Probing the influence of hypermodified residues within the tRNA3Lys anticodon stem loop interacting with the A-loop primer sequence from HIV-1

Replication of the HIV-1 virus requires reverse transcription of the viral RNA genome, a process that is specifically initiated by human tRNA₃^Lys packaged within the infectious virion. The primary binding site for the tRNA involves the 3′ 18 nucleotides with an additional interaction between an adenine rich loop (A-loop) in the template and the anticodon stem–loop region of the tRNA₃^Lys. The loop of the tRNA primer contains two hypermodified base residues and a pseudouridine that are required for a proper binding and activity.
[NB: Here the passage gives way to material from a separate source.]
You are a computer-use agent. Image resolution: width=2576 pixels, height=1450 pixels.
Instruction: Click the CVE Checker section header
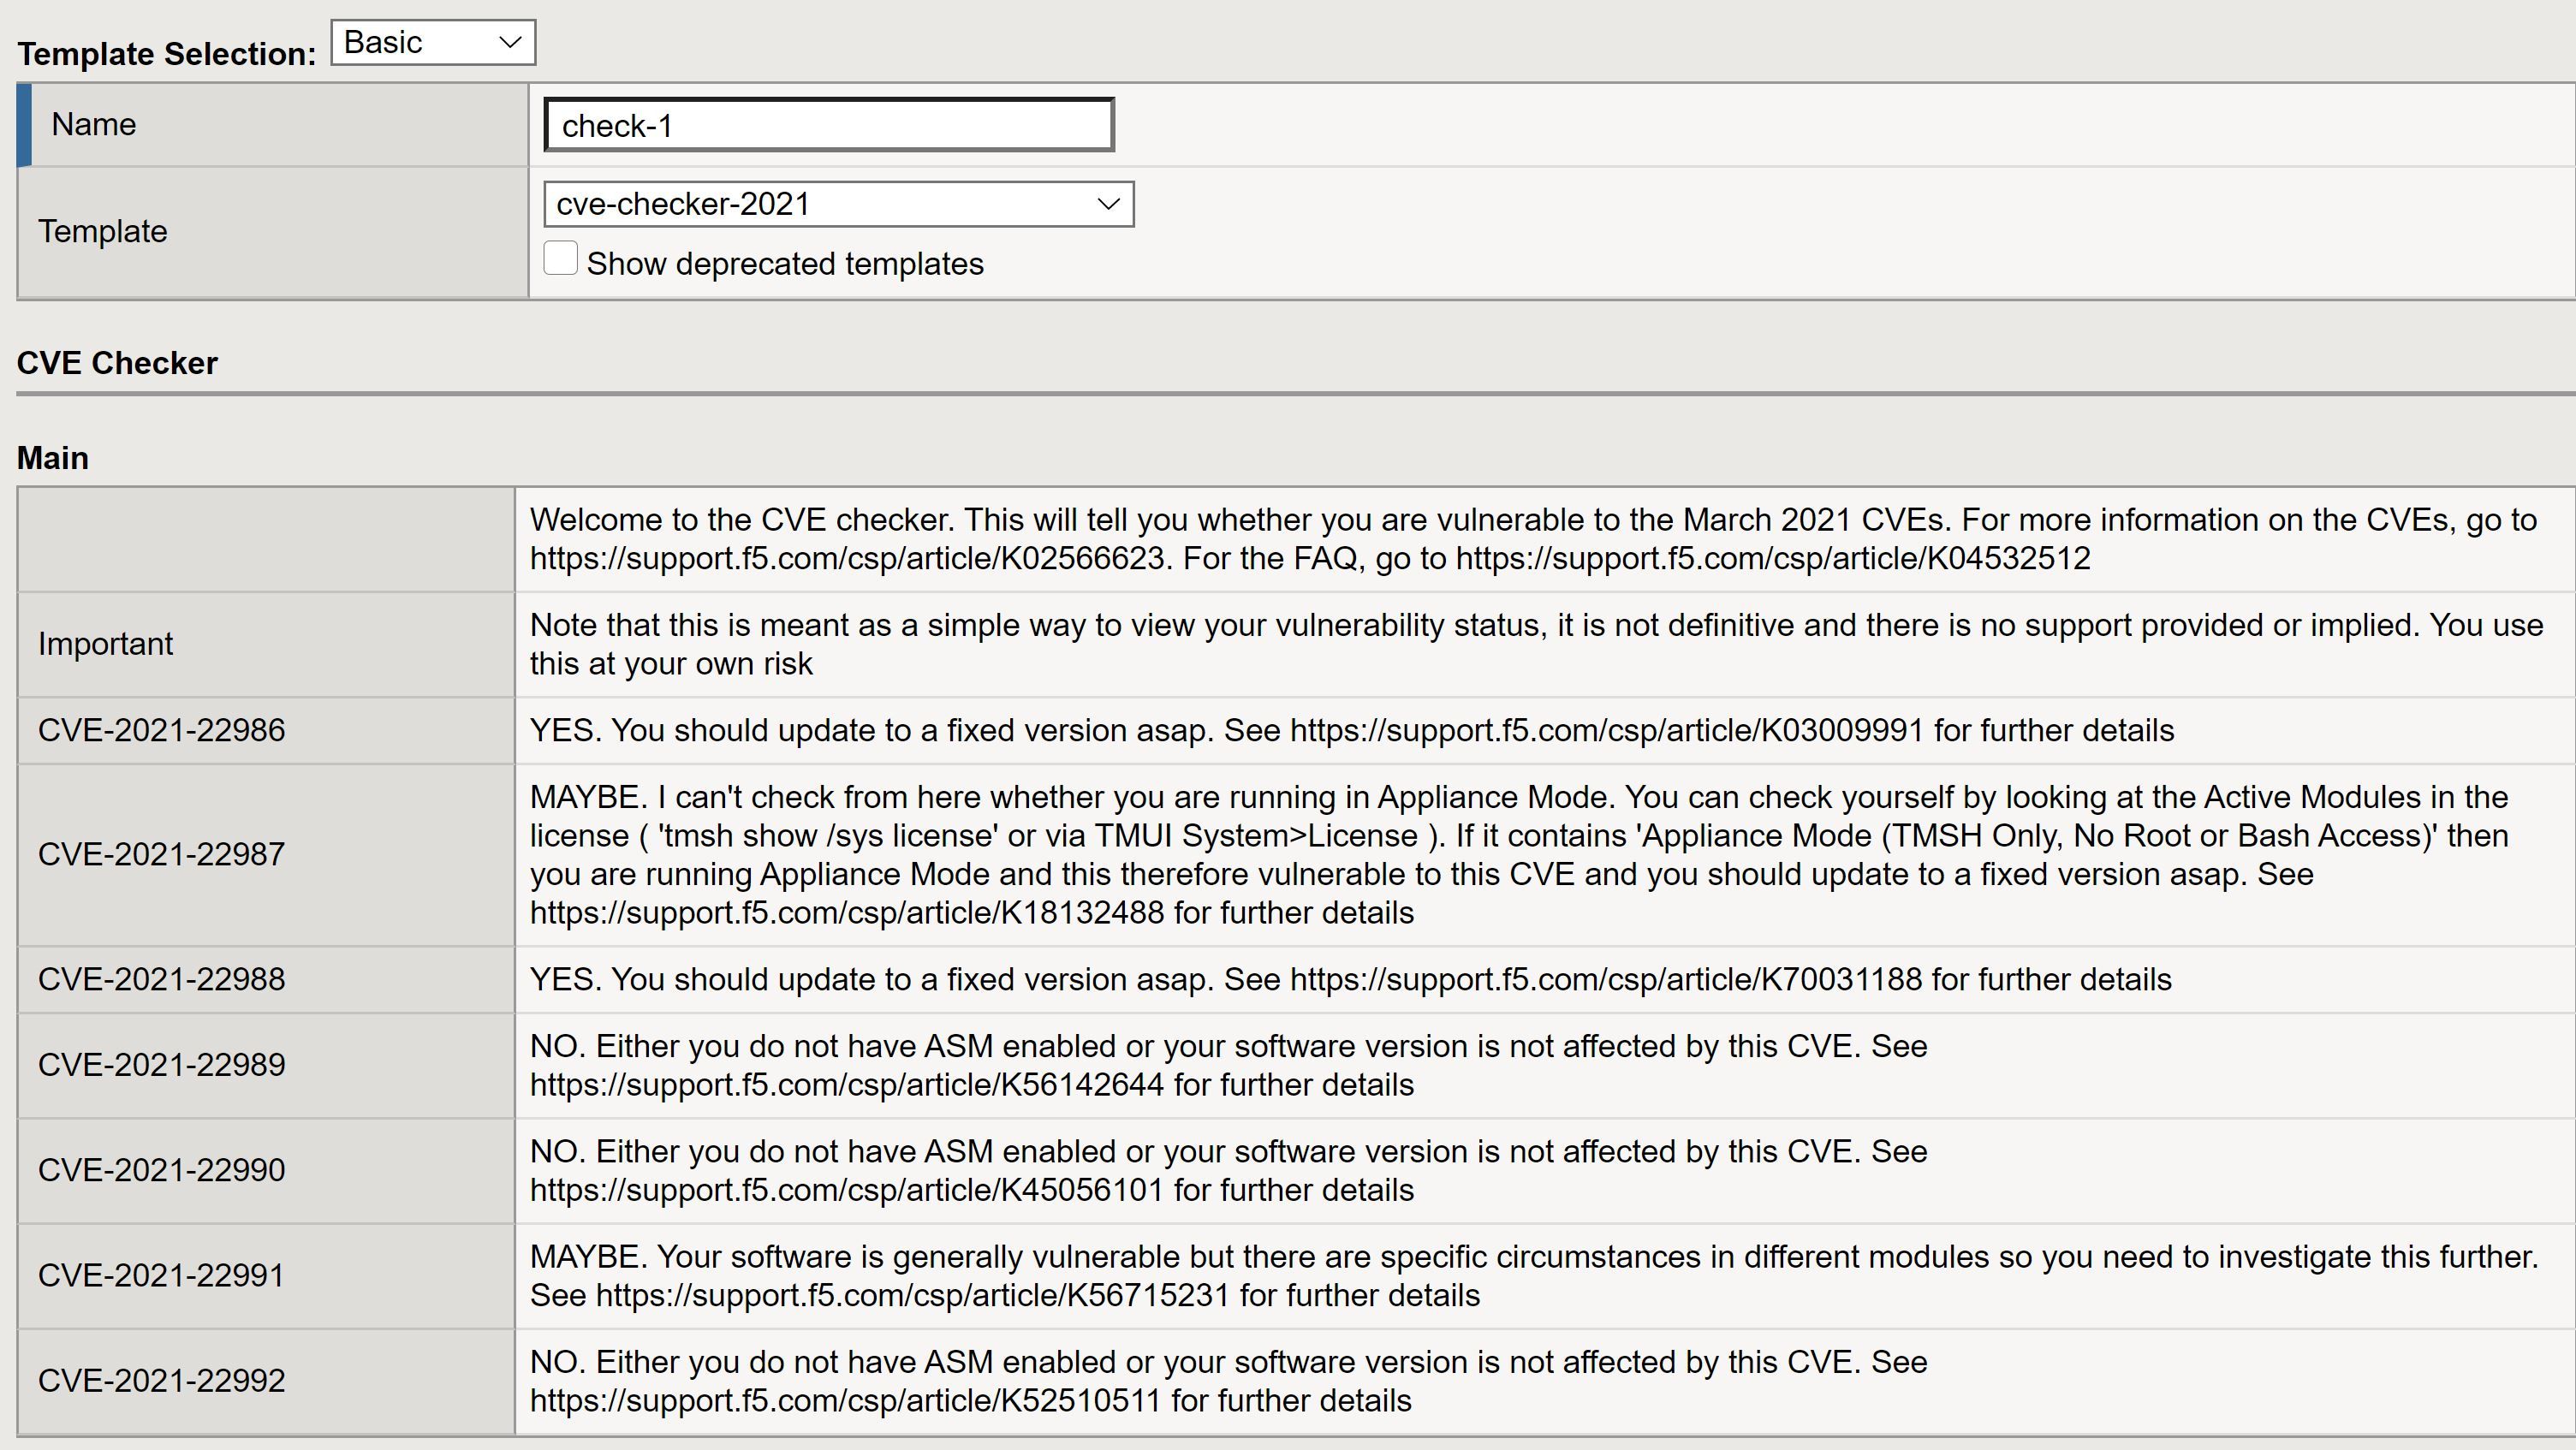[117, 363]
Here, we investigate the influence on the structure, dynamics and binding stability of the three modified residues (mnm⁵s²U34, t⁶A37 and Ψ39) using extensive molecular dynamics and Quantum Theory of Atoms in Molecules (QTAIM) analysis. Consistent with experiment, the results suggest that the three modified residues are required for faithful binding. Residues mnm⁵s²U34 and Ψ39 have a major influence in stabilizing the anticodon loop whereas mnm⁵s²U34 and t⁶A37 appear to stabilize the formation of the complex of tRNA₃^Lys with the HIV-1 A-loop.